#### Data for review ####

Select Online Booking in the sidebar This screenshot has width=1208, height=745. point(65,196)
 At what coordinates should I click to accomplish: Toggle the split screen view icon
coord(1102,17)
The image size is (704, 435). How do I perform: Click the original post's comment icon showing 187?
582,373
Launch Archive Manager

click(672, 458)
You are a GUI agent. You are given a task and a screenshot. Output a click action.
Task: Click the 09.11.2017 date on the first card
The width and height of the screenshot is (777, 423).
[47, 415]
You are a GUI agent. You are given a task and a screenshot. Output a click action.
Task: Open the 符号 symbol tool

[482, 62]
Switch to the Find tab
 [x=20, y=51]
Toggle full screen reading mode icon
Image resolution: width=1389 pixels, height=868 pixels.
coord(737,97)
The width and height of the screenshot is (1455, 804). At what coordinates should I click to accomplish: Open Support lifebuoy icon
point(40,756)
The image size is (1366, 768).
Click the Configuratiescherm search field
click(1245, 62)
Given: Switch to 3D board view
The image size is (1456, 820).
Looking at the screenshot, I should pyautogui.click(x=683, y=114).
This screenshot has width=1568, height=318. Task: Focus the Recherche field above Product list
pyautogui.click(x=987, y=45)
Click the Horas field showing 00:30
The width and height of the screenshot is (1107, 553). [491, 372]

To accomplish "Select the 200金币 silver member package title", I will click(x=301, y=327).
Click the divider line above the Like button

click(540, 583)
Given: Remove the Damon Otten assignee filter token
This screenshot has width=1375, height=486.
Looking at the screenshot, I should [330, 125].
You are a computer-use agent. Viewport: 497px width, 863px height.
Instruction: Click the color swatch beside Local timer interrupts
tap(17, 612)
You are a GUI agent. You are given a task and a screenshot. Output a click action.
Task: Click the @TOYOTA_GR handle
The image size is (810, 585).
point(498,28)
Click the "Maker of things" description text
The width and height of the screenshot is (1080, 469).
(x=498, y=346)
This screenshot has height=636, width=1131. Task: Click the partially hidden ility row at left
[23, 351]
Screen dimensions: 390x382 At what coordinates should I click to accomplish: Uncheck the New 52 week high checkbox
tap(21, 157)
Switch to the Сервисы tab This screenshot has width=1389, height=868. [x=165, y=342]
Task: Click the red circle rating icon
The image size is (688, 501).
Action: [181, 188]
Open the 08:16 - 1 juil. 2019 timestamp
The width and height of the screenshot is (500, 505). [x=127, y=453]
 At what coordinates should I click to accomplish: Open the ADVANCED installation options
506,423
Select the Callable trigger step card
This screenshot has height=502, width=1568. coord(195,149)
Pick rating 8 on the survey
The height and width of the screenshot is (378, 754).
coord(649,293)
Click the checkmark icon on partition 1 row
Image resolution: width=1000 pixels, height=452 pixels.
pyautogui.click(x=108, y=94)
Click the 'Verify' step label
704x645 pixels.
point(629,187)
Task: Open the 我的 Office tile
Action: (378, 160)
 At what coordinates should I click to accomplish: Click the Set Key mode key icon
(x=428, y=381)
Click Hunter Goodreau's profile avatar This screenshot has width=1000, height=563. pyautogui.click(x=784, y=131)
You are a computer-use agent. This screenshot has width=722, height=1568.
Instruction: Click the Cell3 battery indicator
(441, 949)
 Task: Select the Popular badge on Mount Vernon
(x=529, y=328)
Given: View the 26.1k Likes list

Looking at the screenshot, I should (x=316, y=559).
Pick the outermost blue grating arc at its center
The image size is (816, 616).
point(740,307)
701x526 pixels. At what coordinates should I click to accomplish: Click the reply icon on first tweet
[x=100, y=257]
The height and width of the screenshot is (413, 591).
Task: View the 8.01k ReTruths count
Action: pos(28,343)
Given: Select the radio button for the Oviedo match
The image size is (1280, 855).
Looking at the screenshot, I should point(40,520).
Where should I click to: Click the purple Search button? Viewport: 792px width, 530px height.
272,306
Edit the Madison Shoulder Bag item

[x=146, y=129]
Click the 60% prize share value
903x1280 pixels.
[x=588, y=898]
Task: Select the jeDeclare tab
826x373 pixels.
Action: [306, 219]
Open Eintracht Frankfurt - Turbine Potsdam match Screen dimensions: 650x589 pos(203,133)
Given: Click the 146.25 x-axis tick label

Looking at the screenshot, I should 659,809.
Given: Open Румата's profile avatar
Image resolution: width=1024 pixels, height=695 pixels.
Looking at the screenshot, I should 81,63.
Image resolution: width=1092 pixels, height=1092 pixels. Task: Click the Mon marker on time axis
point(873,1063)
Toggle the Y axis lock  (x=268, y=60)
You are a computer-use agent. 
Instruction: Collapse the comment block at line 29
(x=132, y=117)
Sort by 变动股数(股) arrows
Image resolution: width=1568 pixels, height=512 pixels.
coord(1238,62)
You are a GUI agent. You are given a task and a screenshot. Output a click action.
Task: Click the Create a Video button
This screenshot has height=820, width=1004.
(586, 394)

####

• [About this task] Every line with "match" in it should be copied from the entries.

• [Output of the task]
Given: Select the radio button for the Oviedo match
Open Eintracht Frankfurt - Turbine Potsdam match Screen dimensions: 650x589 pos(203,133)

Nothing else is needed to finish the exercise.